### Directive
How many lines in the raw records below contain the string "Viewport"? Reply with the number alone.

(Raw records)
----------
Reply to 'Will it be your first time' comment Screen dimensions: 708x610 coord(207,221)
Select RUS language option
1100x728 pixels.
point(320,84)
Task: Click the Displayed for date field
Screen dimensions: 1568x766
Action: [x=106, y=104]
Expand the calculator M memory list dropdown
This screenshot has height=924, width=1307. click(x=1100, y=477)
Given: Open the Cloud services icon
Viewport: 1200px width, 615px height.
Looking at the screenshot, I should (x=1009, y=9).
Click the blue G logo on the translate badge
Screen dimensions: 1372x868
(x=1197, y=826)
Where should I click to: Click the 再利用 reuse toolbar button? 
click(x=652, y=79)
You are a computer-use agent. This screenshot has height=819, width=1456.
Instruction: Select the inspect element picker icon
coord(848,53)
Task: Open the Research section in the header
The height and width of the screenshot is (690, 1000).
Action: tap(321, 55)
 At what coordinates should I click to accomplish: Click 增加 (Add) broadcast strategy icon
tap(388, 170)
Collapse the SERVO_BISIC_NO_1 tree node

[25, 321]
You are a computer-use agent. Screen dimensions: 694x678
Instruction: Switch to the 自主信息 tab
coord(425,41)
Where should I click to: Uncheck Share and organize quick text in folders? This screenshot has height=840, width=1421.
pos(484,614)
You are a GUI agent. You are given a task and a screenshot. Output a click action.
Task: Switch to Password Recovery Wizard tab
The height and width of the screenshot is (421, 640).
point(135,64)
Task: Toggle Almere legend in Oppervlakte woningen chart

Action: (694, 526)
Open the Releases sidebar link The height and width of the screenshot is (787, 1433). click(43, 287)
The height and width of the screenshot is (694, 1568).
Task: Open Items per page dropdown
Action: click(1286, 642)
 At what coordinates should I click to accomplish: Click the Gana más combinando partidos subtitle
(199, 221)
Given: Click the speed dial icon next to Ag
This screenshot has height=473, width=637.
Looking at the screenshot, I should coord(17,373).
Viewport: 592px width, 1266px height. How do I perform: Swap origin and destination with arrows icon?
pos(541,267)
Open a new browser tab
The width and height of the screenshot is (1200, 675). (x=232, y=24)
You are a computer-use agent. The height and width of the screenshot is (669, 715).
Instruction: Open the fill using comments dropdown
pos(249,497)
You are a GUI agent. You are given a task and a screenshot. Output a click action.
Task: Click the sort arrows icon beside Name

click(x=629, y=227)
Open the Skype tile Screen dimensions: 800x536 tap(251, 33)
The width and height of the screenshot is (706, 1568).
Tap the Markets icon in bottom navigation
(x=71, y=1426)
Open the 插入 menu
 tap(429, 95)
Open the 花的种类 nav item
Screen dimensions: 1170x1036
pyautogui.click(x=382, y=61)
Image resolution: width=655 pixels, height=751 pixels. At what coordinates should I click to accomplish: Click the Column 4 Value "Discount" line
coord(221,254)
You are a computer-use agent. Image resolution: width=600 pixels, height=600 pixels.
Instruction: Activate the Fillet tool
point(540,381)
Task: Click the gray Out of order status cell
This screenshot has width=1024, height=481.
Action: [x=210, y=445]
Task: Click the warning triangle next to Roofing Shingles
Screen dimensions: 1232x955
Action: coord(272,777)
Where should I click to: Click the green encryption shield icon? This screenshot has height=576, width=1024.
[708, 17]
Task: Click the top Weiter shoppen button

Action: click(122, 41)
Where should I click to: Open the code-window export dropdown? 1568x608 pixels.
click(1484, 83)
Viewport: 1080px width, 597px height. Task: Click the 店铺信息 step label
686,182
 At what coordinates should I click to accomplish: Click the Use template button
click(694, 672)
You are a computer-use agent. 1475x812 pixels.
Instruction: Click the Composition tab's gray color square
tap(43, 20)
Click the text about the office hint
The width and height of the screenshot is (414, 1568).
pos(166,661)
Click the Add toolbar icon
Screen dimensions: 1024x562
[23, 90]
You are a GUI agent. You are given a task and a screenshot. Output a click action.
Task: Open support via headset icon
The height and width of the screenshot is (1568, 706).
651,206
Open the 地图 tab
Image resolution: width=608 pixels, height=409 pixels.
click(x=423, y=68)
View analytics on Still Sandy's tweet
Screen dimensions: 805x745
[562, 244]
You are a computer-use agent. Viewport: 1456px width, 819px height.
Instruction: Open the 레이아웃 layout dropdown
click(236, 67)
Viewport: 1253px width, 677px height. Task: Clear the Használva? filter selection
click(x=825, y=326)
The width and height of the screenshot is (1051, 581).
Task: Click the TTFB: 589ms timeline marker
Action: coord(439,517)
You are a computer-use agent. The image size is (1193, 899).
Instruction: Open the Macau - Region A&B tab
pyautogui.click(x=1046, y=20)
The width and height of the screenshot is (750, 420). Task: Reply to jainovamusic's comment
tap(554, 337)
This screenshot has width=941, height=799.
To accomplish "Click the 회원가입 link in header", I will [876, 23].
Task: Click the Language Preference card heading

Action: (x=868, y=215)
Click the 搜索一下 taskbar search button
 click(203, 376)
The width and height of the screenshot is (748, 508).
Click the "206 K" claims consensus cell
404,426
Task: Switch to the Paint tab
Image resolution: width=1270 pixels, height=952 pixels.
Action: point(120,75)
----------
### Reply
5